The union represents an alliance between the parties All For Latvia! and For Fatherland and Freedom/LNNK. Dzintars was elected with votes from 239 delegates, with only 16 voting against. He was the only candidate for the party chair position.

New board member include politician Gaidis Bērziņš, Member of the European Parliament Roberts Zīle, Culture Minister Nauris Puntulis, Saeima Speaker Ināra Mūrniece, Members of Parliament Jānis Dombrava, Rihards Kols, Ilze Indriksone, Ritvars Jansons, Edvīns Šnore and Jānis Iesalnieks, Member of the Rīga City Coucil Ieva Holma, and Member of the Bauska Region Coucil Raitis Ābelnieks.

The board will also include Agriculture Minister Kaspars Gerhards and his advisor Jānis Eglīts, as well as NA Secretary-General Raivis Zeltīts. Kristaps Gulbis was elected to the board from the youth organization. The newest addition to the board will be NA Rīga Chapter Chair Edvards Ratnieks.
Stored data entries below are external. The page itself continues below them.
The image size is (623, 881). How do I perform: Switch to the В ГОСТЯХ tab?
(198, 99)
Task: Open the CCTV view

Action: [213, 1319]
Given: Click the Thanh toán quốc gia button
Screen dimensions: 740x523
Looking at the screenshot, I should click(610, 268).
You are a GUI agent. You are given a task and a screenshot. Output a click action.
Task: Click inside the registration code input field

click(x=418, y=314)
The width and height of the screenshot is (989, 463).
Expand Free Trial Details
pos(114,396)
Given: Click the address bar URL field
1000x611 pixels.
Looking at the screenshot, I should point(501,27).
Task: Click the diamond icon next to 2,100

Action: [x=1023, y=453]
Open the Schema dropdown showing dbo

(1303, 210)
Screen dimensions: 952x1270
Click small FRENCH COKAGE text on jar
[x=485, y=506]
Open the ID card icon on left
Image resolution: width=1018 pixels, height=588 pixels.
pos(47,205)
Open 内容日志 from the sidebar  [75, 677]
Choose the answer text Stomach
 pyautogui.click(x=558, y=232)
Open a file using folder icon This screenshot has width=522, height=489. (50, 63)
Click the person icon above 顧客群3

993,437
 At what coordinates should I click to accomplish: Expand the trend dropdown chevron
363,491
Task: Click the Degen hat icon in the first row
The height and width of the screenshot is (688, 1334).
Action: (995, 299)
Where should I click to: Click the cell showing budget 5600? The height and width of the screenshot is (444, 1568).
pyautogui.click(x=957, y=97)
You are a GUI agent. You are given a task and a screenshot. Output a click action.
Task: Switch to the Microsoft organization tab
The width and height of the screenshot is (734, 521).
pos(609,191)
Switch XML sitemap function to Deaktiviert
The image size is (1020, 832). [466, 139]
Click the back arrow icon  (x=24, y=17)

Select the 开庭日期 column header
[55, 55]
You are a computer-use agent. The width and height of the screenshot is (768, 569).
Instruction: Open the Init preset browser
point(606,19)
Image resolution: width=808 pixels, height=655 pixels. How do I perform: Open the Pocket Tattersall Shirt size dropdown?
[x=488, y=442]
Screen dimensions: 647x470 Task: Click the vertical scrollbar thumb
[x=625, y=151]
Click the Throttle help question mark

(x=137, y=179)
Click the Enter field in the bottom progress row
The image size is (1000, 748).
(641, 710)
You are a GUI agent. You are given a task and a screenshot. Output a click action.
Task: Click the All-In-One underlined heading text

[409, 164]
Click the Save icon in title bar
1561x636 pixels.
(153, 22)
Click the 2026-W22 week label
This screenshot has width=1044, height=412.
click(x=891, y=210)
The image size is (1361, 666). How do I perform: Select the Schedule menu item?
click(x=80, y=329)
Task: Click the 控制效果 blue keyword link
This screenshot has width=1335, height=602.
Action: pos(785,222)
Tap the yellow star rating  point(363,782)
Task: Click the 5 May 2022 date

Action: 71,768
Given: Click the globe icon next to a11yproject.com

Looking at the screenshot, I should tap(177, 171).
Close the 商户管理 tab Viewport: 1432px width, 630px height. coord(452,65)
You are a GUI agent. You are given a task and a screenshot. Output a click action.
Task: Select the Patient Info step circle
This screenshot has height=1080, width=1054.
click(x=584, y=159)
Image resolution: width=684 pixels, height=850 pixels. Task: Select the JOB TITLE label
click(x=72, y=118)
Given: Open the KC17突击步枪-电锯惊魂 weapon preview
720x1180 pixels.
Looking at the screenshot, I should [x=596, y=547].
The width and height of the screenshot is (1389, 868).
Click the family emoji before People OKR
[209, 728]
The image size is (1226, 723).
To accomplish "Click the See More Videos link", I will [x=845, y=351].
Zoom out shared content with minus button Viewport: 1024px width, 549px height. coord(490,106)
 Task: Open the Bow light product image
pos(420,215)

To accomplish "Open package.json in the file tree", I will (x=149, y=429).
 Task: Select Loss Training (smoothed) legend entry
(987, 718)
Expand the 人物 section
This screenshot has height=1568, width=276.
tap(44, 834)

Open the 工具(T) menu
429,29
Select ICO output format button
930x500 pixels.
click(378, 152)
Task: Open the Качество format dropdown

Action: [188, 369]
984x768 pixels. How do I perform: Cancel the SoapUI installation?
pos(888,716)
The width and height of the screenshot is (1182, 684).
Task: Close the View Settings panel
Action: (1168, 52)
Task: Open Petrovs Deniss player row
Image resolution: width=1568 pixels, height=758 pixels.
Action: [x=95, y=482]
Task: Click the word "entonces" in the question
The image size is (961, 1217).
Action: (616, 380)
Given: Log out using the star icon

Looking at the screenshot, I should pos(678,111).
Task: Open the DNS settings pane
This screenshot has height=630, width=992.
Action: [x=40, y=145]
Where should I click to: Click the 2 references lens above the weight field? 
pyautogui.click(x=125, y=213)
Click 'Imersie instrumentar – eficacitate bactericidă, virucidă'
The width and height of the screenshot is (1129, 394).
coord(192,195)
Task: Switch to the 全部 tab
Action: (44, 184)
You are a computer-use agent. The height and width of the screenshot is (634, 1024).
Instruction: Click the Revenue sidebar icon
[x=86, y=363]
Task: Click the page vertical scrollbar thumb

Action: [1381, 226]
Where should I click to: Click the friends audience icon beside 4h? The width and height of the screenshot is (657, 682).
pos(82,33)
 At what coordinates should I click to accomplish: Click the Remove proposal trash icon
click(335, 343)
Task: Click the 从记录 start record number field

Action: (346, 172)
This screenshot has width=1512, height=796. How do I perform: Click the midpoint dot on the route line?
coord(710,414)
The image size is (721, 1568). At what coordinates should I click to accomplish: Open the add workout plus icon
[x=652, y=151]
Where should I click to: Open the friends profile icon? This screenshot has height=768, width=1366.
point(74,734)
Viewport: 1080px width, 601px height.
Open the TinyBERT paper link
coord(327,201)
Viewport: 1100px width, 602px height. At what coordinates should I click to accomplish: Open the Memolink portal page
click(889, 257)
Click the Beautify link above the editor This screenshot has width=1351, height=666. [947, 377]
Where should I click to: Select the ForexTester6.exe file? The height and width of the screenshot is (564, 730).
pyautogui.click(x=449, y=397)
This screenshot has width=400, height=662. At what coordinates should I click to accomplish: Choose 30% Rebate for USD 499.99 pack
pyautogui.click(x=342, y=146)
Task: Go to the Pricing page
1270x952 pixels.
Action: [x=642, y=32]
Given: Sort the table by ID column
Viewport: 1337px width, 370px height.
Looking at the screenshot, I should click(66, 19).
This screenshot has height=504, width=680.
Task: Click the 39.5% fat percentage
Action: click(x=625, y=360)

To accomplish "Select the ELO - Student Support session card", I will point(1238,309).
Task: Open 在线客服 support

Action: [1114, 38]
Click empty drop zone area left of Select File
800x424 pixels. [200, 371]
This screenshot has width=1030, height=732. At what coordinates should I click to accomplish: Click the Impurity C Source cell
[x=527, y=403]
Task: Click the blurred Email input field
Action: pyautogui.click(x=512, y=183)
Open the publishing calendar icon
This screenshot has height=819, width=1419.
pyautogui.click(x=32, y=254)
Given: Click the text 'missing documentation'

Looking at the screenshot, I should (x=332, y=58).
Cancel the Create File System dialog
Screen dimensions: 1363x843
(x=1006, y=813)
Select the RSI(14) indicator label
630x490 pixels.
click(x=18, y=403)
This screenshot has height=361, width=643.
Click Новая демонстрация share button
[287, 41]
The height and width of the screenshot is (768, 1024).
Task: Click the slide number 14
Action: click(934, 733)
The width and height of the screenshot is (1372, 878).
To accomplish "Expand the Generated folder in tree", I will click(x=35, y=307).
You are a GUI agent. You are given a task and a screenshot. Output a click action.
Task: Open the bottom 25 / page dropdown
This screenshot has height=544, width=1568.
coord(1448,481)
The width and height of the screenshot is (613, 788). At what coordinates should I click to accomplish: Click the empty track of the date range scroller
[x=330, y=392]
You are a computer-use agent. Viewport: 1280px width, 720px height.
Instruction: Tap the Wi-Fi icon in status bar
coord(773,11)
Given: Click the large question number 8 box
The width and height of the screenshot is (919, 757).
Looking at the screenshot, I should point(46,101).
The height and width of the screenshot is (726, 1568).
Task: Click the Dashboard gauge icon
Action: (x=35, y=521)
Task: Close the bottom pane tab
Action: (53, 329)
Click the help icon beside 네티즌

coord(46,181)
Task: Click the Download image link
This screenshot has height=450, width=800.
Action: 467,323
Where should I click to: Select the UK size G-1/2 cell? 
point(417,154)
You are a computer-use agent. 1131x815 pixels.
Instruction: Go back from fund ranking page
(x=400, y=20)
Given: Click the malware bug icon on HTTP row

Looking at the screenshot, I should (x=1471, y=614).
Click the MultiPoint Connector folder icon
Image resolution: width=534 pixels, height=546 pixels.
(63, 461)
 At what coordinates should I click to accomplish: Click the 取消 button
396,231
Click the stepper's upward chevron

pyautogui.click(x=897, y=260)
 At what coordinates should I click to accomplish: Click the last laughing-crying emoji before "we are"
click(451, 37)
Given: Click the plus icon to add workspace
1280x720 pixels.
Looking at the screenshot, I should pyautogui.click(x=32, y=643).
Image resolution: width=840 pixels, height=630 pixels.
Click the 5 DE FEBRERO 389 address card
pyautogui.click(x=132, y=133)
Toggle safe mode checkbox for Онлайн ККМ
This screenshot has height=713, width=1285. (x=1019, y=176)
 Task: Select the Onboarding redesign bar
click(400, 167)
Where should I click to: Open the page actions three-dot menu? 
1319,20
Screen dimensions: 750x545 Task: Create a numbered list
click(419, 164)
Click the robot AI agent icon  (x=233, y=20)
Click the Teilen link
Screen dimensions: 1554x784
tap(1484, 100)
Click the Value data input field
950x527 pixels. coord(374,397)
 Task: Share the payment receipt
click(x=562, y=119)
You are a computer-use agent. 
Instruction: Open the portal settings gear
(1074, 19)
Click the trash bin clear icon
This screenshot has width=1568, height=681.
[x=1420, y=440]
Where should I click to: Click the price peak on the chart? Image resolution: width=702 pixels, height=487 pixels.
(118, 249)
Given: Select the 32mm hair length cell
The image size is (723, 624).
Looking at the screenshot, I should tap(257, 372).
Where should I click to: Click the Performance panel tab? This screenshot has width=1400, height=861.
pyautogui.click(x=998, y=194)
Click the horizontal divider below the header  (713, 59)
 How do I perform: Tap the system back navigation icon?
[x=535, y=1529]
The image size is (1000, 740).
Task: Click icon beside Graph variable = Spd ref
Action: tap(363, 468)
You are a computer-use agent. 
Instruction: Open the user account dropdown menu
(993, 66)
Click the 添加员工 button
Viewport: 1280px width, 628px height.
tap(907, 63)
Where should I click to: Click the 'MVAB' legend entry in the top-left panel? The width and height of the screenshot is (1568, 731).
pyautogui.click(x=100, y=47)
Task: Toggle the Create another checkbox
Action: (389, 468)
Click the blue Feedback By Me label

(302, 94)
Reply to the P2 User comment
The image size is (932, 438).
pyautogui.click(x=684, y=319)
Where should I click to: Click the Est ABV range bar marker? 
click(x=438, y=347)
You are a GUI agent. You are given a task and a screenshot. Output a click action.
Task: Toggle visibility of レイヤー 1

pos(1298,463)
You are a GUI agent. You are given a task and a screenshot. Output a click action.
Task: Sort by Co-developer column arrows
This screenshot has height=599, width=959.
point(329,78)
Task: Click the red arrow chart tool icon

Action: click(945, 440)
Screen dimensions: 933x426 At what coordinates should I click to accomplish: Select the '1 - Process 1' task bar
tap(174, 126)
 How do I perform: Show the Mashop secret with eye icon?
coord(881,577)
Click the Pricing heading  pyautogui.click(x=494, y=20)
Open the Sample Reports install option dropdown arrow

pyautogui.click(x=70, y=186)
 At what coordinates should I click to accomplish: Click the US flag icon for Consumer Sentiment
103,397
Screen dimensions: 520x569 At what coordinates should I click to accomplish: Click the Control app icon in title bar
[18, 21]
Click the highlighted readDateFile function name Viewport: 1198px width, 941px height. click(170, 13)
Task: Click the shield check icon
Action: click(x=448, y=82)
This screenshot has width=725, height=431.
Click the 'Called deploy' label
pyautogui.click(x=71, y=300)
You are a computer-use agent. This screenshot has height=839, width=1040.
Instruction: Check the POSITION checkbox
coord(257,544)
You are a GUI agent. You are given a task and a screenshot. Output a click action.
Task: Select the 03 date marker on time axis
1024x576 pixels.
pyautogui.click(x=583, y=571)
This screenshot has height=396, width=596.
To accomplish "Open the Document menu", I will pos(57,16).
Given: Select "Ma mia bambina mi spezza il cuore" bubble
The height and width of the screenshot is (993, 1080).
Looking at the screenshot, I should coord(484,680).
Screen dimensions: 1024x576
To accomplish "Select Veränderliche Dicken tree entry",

The main congress theme was “looking to the future”. Member discussions included admonishment of party members who have left, and the resolve to regain power in Rīga. Delegate debates included criticism not only of their own members, but also of coalition partners.

Other topics discussed were the need for mandatory military service and issues with the administrative territorial reforms. The latest polling data shows NA in second place with 8.8%, however, more than a quarter of voters (25.4%) said they were undecided and a further 19.5% said that they would have no intention of participating if Saeima elections were happening now.

As previously reported, NA has been at the center of a “De Facto” investigation on connections to far-right nationalists in the United Kingdom. Secretary general, Raivis Zeltīts, was revealed recently to have been the user of a far-right message board called Iron March. Zeltīts subsequently apologised to his party for the "cloud" the revelations of his far-right connections had caused.

However this week reported that the award-winning Re:Baltica investigative journalism team have uncovered more links between one of the parties in Latvia's ruling coalition and foreign political forces with extreme right-wing views, specifically "Ukrainian party National Corps, the political wing of Azov movement which grew out of Azov volunteer regiment. Created in the wake of Russian aggression against Ukraine, the regiment has attracted numerous far-right extremists from Ukraine and other countries, especially (and paradoxically) from Russia."

However, the National Alliance includes a fairly brioad spectrum of right-of-center opinion within its ranks, ranging from traditional conservatism to more radical nationalism.